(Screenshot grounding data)
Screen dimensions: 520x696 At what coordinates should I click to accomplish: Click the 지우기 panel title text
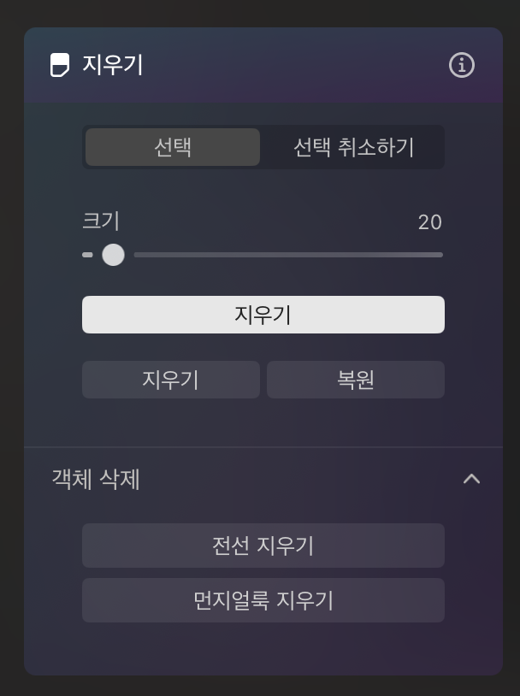pos(113,65)
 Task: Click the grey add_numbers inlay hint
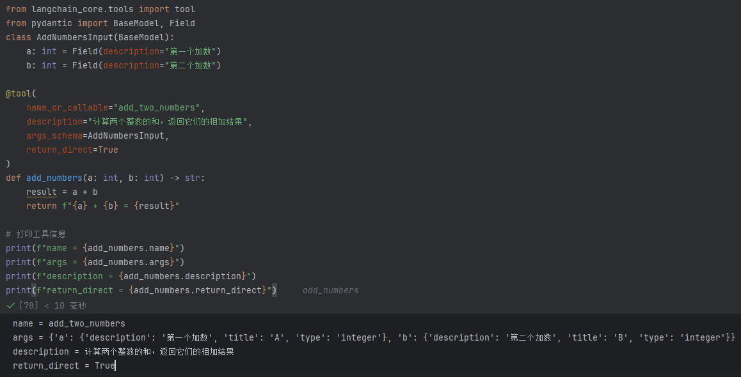tap(330, 290)
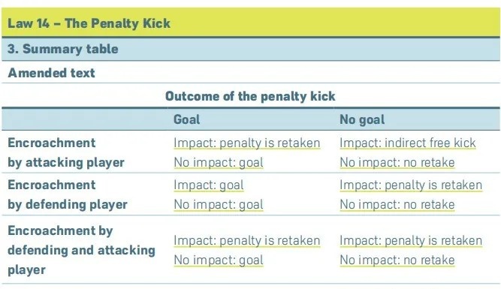Click defending player 'No impact: no retake'
Screen dimensions: 501x289
coord(397,205)
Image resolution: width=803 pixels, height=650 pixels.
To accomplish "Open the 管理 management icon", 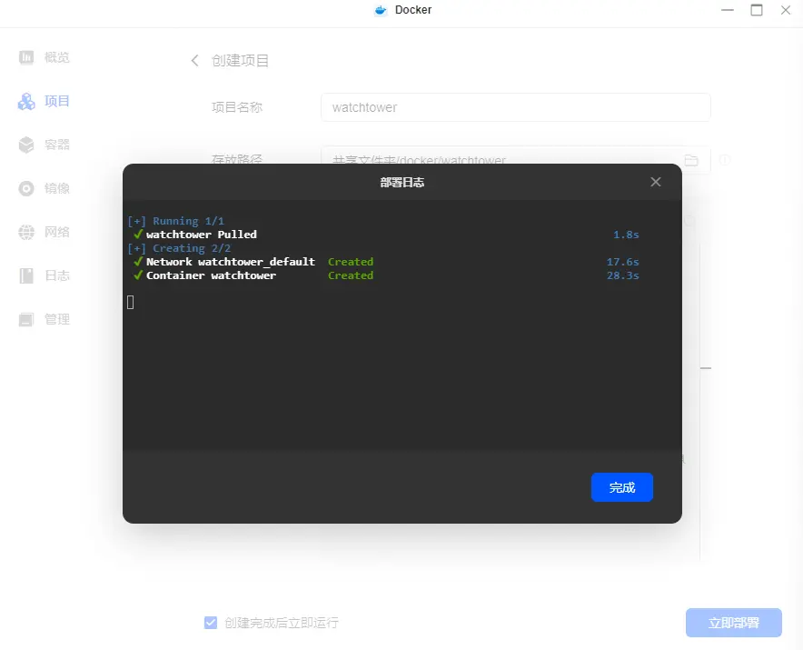I will point(27,319).
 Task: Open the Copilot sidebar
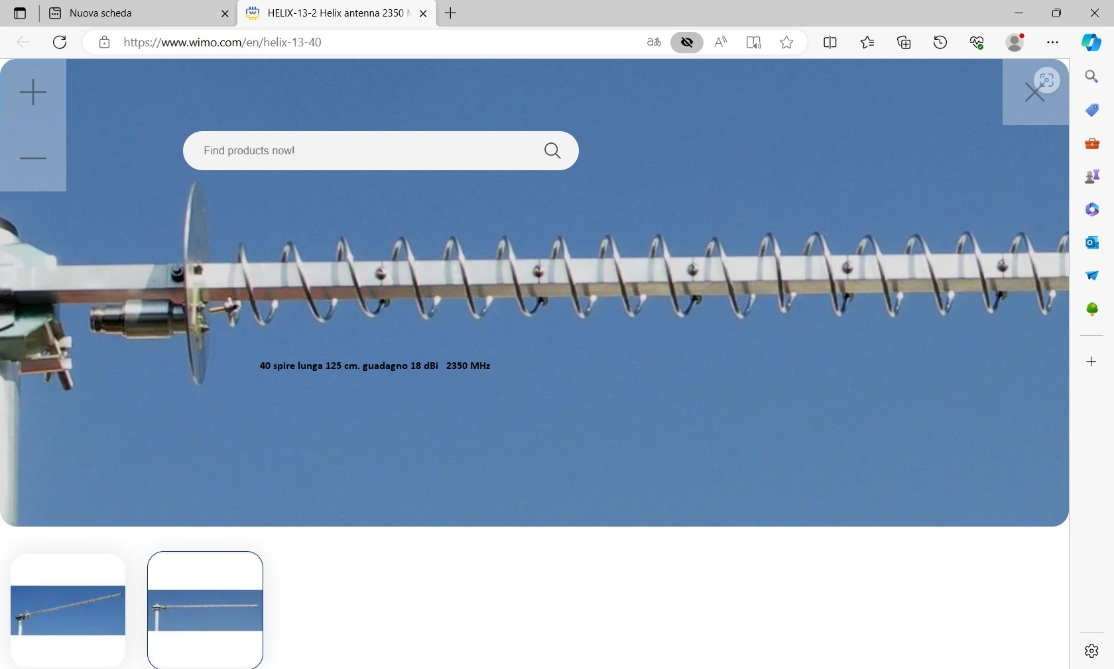1091,42
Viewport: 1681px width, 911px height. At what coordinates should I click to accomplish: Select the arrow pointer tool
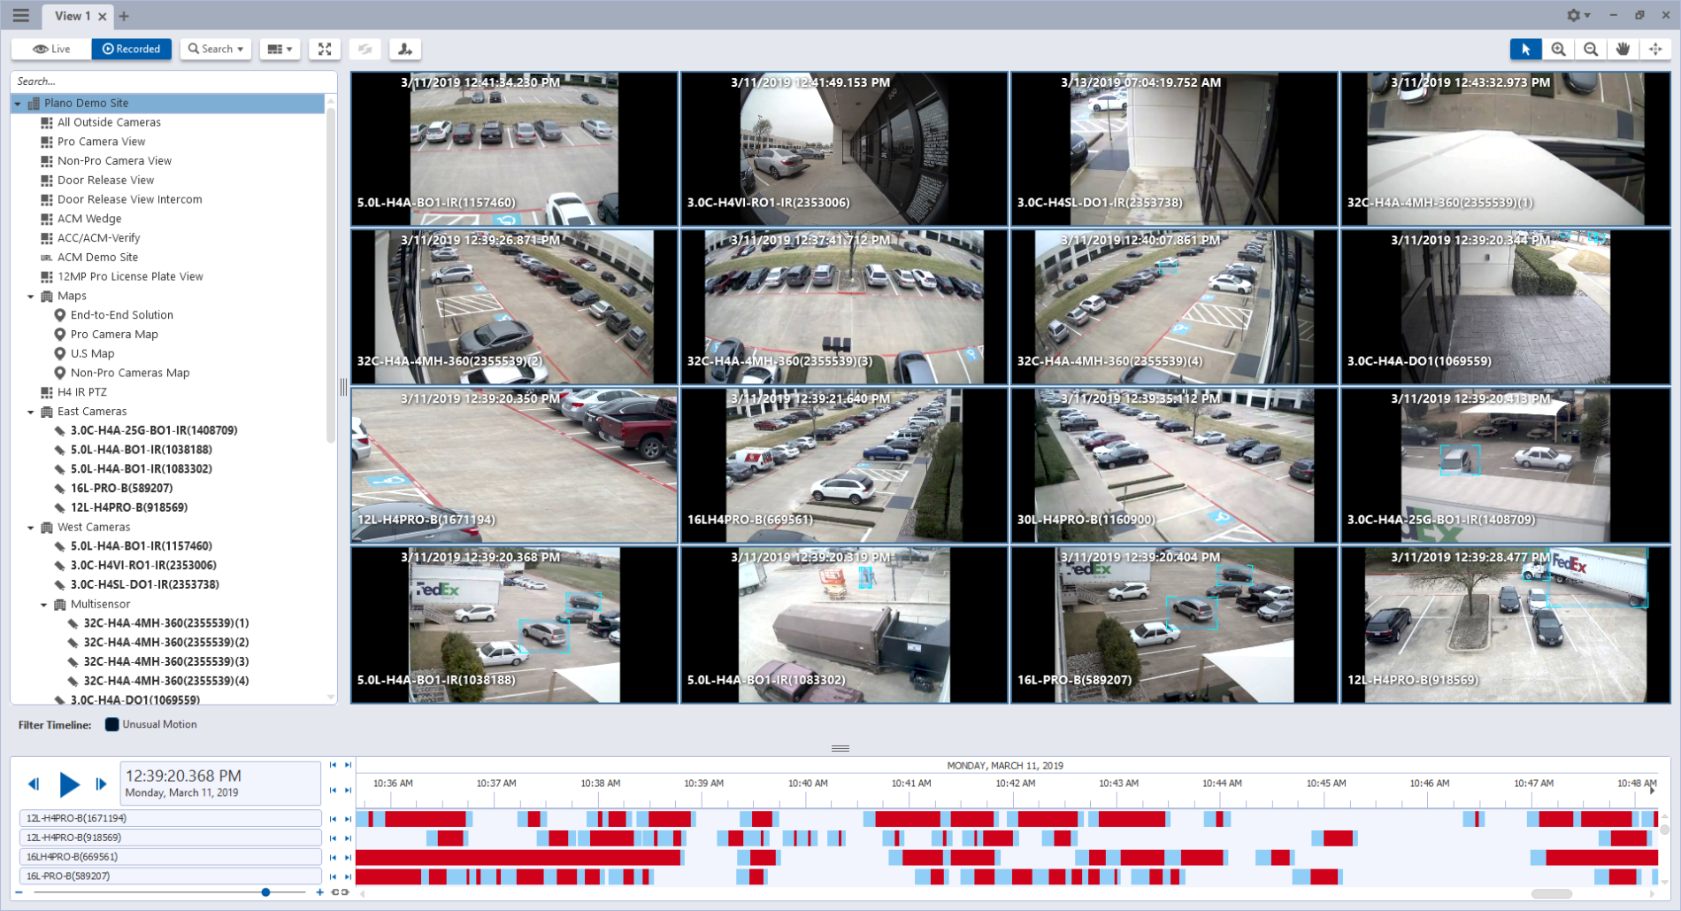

Work to be completed:
Please transcribe exactly the lines from the one containing "Task: Open the Copilot sidebar" through the last line of the records above, both included, and leave out every picture.

Exercise answer:
 Task: Open the Copilot sidebar
1091,42
Viewport: 1681px width, 911px height. At what coordinates should I click to accomplish: Select the arrow pointer tool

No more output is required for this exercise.